**GIVEN EXERCISE**
Rewrite the items from the start through the line containing "click(x=101, y=292)", replacing each "icon" with "symbol" and changing nothing else. Leave the pictures out of your answer.
··· INPUT MATERIAL
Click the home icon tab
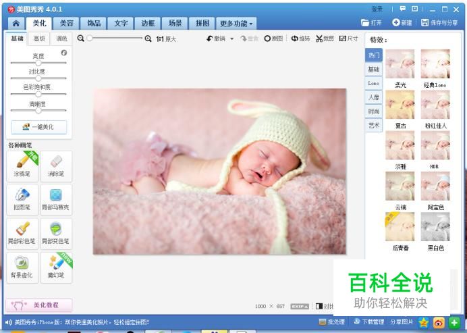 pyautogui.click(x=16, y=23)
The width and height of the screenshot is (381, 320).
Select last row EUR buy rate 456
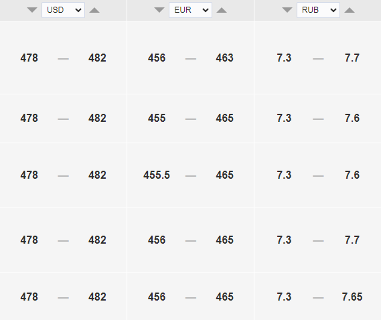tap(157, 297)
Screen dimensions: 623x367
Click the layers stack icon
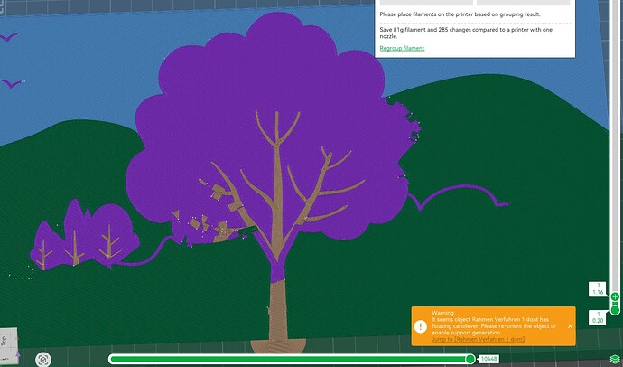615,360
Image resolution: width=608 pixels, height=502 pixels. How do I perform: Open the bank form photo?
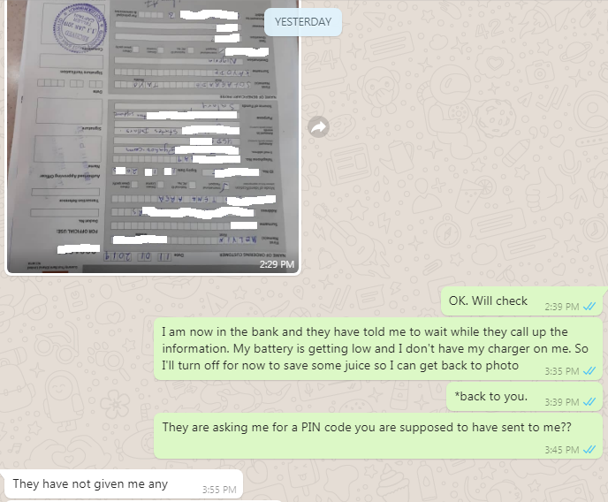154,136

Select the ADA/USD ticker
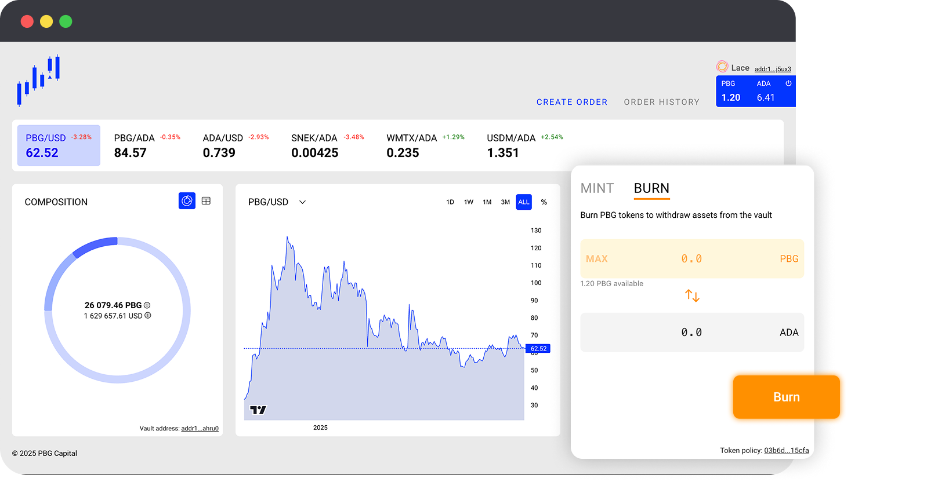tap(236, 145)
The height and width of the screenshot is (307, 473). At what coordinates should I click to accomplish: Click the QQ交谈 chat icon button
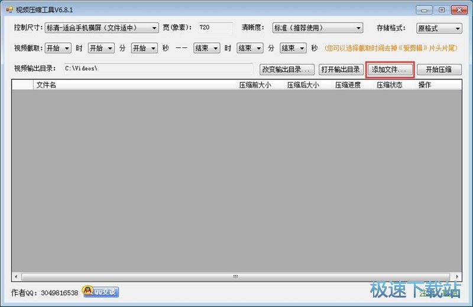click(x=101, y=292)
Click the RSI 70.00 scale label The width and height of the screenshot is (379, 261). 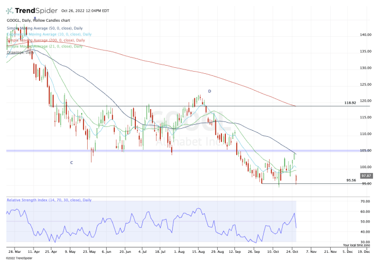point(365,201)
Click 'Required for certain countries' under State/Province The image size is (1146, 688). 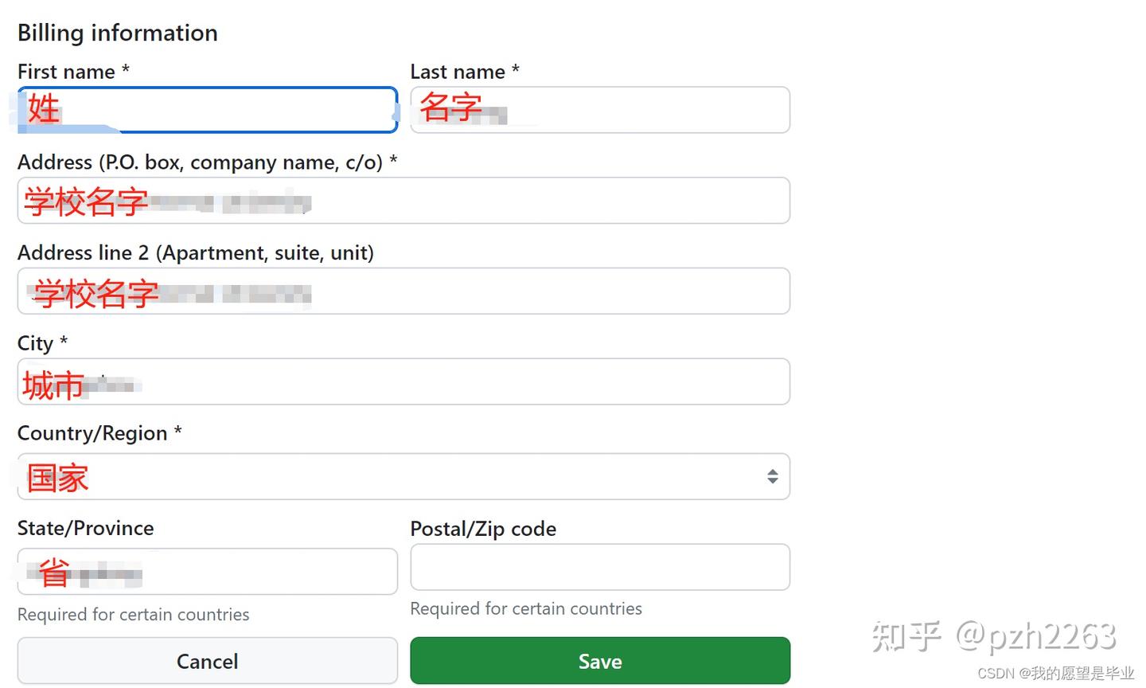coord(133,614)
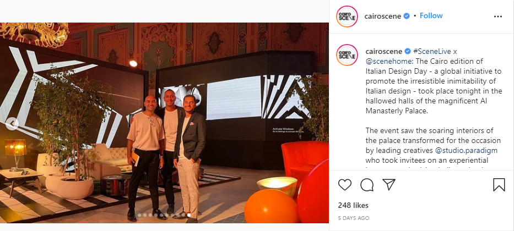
······
**PROBLEM SOLUTION**
Click the home symbol tab
 pyautogui.click(x=16, y=23)
The width and height of the screenshot is (381, 320).
Select last row EUR buy rate 456
tap(157, 297)
Screen dimensions: 623x367
Click the layers stack symbol
615,360
Image resolution: width=608 pixels, height=502 pixels. How do I perform: Open the bank form photo?
154,136

Select the ADA/USD ticker
tap(236, 145)
The height and width of the screenshot is (307, 473). At what coordinates should I click to accomplish: Click the QQ交谈 chat symbol button
click(x=101, y=292)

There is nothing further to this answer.